» Fragmento del texto
== == ==

La música global de hoy está, pues, hecha en condiciones regionales, utilizando muchas veces los propios recursos (en lo que puede ser una voluntaria búsqueda del lo-fi), o aventurarse al hi-tech intercultural pero con la comprensión del “oído” internacional, con un entendimiento del universo sonoro subyacente dentro del cual debe ser expresada aquella “diferencia” si es que quiere ser escuchada (y no quedarse sólo como folklor interno, regresivo y turístico). Esta música global describe menos un estilo musical (o un contenido) que un valor auditivo. Es un valor constituido en primera instancia a través del intercambio cosmopolita de bienes musicales, materiales y unido a la tecnología digital.
Todo ello es la confirmación de que los hábitos para adquirir los conocimientos y la escucha de la música han cambiado. La última década ha sido un tiempo de prueba para ponderar la fuerte naturaleza proteica de la Web y de sus inquilinos. Aquellos que van espantando los miedos al futuro y lidereando la evolución audícola. ,
El público está ahí. Son esas personas conectadas al mundo de hoy. Sin embargo, casi no hay publicidad para dicha manifestación artística, nada muy visible, los medios masivos no se desviven por dar a conocer sobre lo que aquí llamaremos BABEL XXI: el gran concierto de la música contemporánea, la que se hace cotidianamente en el planeta a cargo de músicos veteranos tanto como de jóvenes en cualquier ámbito y rincón mundano. Eso sí, todos ellos de primera fila que exploran el continente ignorado de la música que se hace en la actualidad: la más cercana en el tiempo a nosotros, y sin embargo, la menos escuchada, porque muchos aficionados al repertorio del mainstream le huyen, y porque tampoco tiene lugar en el papanatismo de lo cool, en la vacua beatería de la tendencia y de lo trendy, en la ignorancia de los programadores, en la dictadura de las grandes compañías o de los ejecutivos amaestrados por el raiting. BABEL XXI —la música global— es la manifestación artistica para la gente curiosa que aspira a descubrir algo, a formarse el gusto no sólo con lo ya conocido y texturizado sino con lo inesperado.

== == ==

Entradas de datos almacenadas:

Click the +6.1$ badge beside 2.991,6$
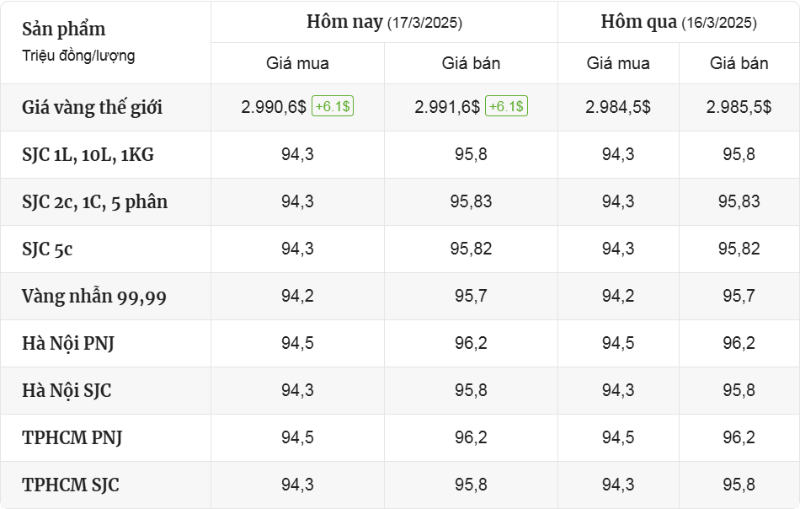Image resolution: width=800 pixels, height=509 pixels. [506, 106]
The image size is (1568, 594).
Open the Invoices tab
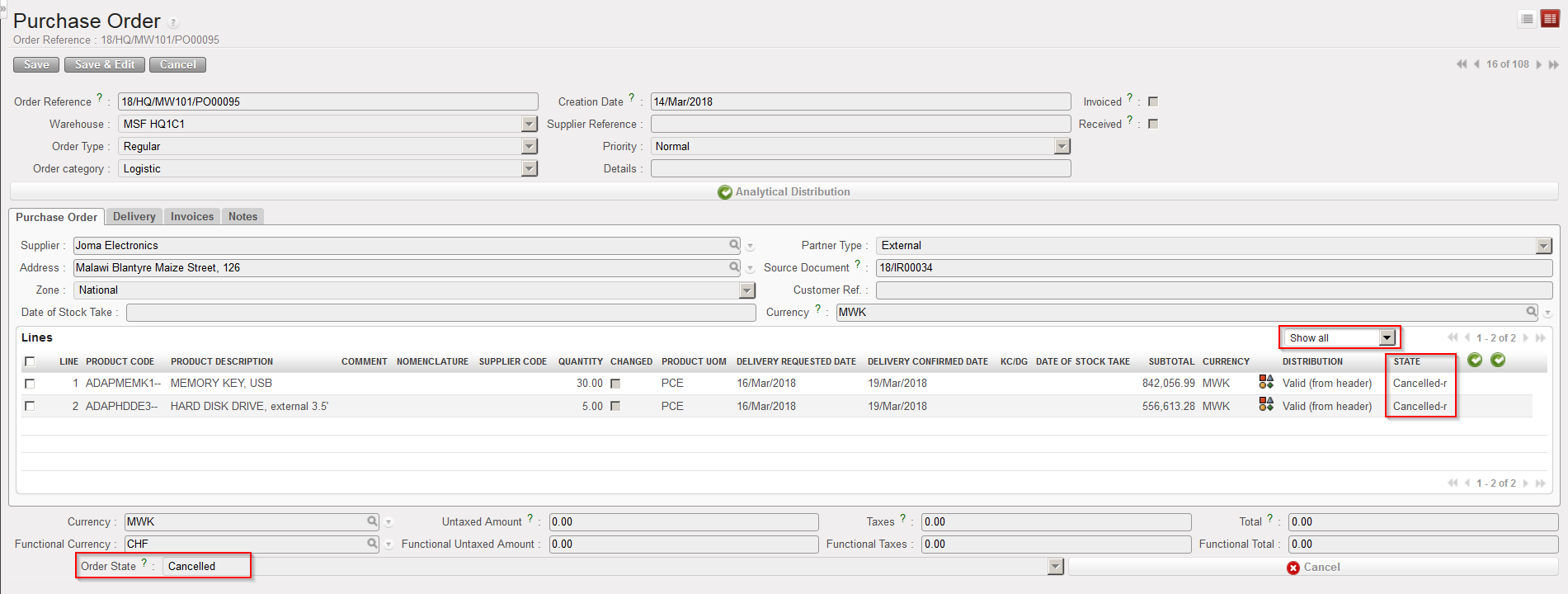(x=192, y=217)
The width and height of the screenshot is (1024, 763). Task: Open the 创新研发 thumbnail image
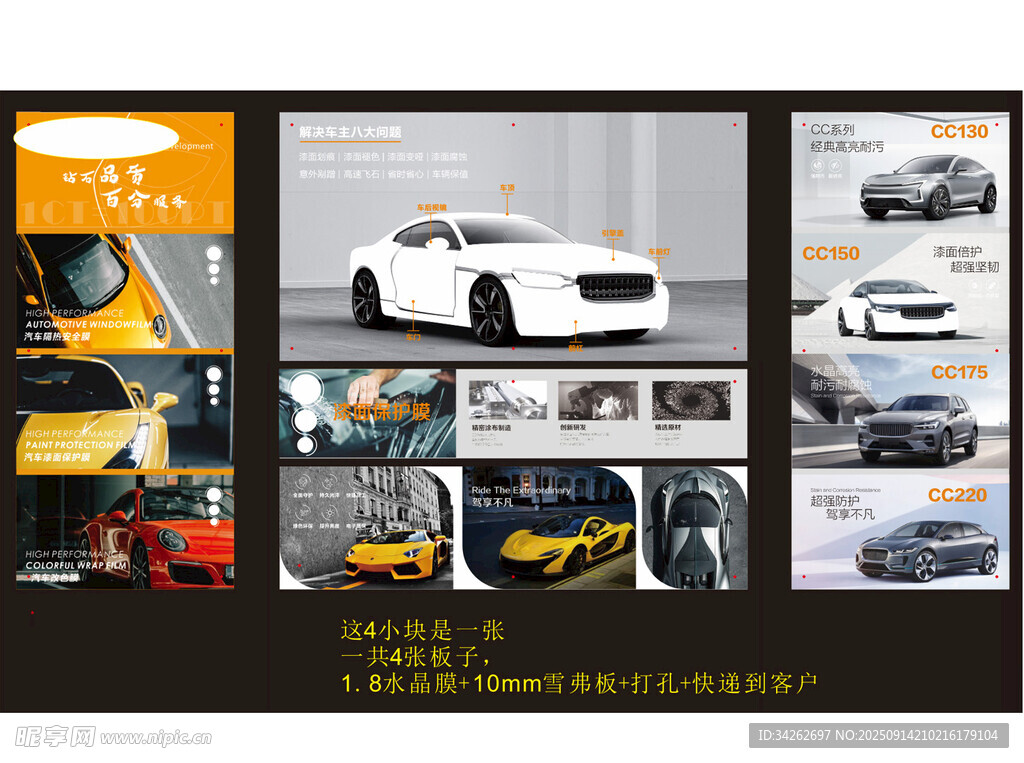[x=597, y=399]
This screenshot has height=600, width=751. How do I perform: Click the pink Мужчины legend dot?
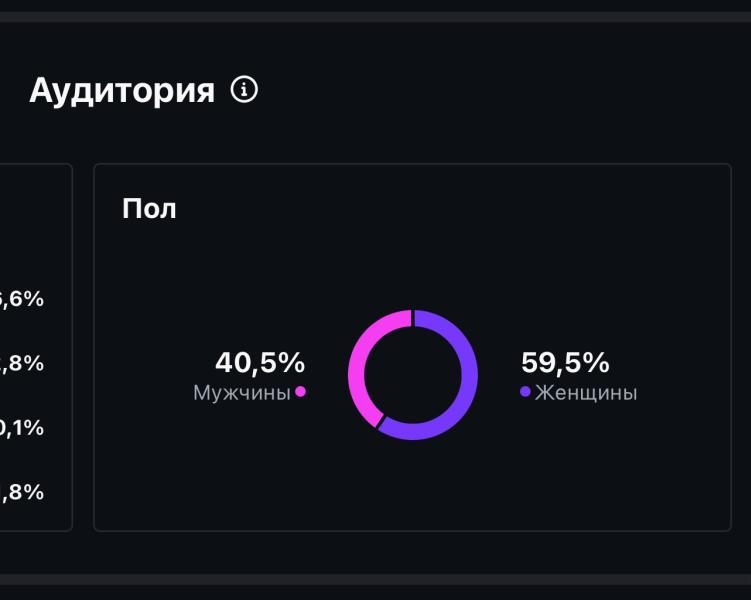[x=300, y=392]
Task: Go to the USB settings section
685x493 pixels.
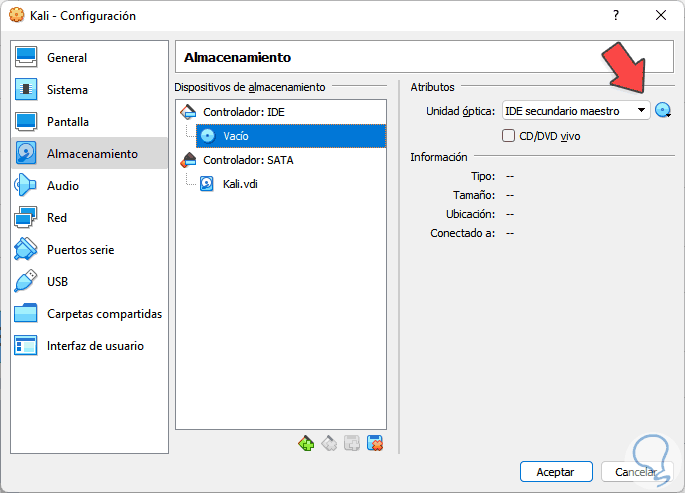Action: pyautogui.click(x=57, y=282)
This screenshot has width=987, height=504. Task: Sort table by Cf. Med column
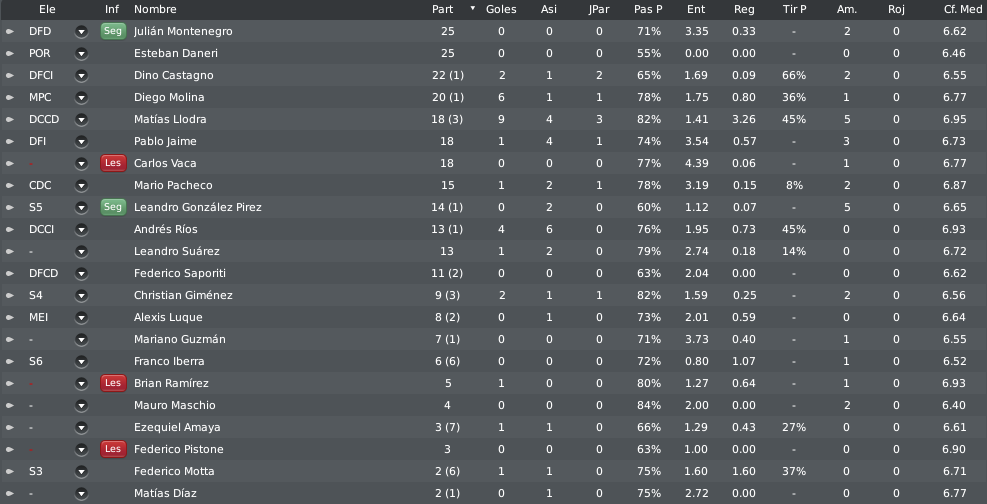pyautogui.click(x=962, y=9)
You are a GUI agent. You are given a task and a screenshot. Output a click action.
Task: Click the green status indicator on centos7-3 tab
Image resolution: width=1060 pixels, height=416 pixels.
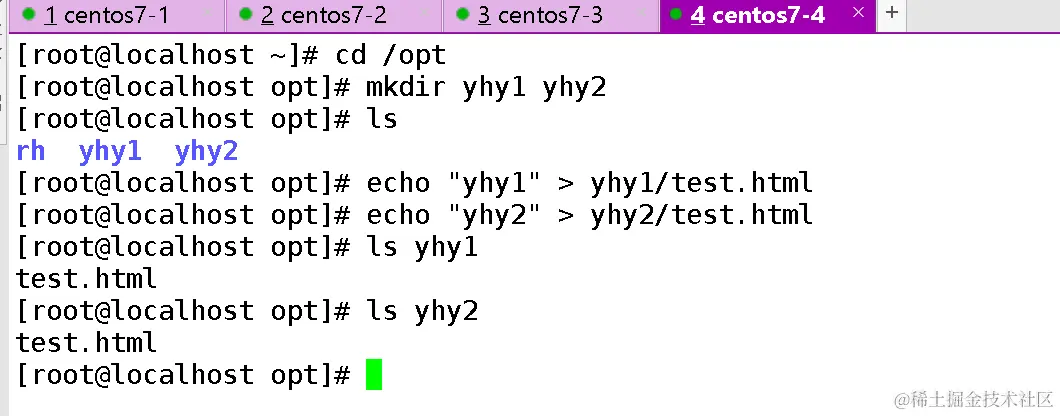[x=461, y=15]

== == ==

» Comprueba tu comprensión
1: Transcribe del texto sobre la música global el tramo que va desde "La música global de" hasta "la tecnología digital.".
2: Reanuda el texto sobre la música global a partir de donde termina.
Los registros no intervienen en nada de esto.

» Respuestas del ejercicio
1:
La música global de hoy está, pues, hecha en condiciones regionales, utilizando muchas veces los propios recursos (en lo que puede ser una voluntaria búsqueda del lo-fi), o aventurarse al hi-tech intercultural pero con la comprensión del “oído” internacional, con un entendimiento del universo sonoro subyacente dentro del cual debe ser expresada aquella “diferencia” si es que quiere ser escuchada (y no quedarse sólo como folklor interno, regresivo y turístico). Esta música global describe menos un estilo musical (o un contenido) que un valor auditivo. Es un valor constituido en primera instancia a través del intercambio cosmopolita de bienes musicales, materiales y unido a la tecnología digital.

2:
Lo inesperado de compositores vivos sobre los que apenas se sabe o no se sabe nada como (Antibalas, Vampire Weekend, Foals, Animal Collective, Mitsoobishi Jacson, Albert Kuvezin, Klazz Brothers y un largo etcétera). La contraparte para el rudo esnobismo que desdeña cualquier cosa que no sea la última moda o para quienes no debe haber nada más raro que la idea de un solista o grupo que toque (blues sub sahariano, Lo-Fi trasgresivo, afrobeat de Brooklyn, art-rock javanés, son germano, anti-folk irlandés, nu-gaze californiano, neo-soul británico, balkanbeat neoyorquino, grunge mongol o gospel psicodélico rumano, con instrumentos o sin ellos) vestido con una singularidad definitivamente sobremoderna (Devendra Banhart, Yat-Kha, por ejemplo) y dotado de una energía expansiva que arrebata tanto como su impetuoso virtuosismo desde el instante en que sujeta el cuerpo de sus instrumentos o acaricia el teclado de sus ordenadores y rasga el aire o la atmósfera digital con sus notas. BABEL XXI los dará a conocer y será la alternativa.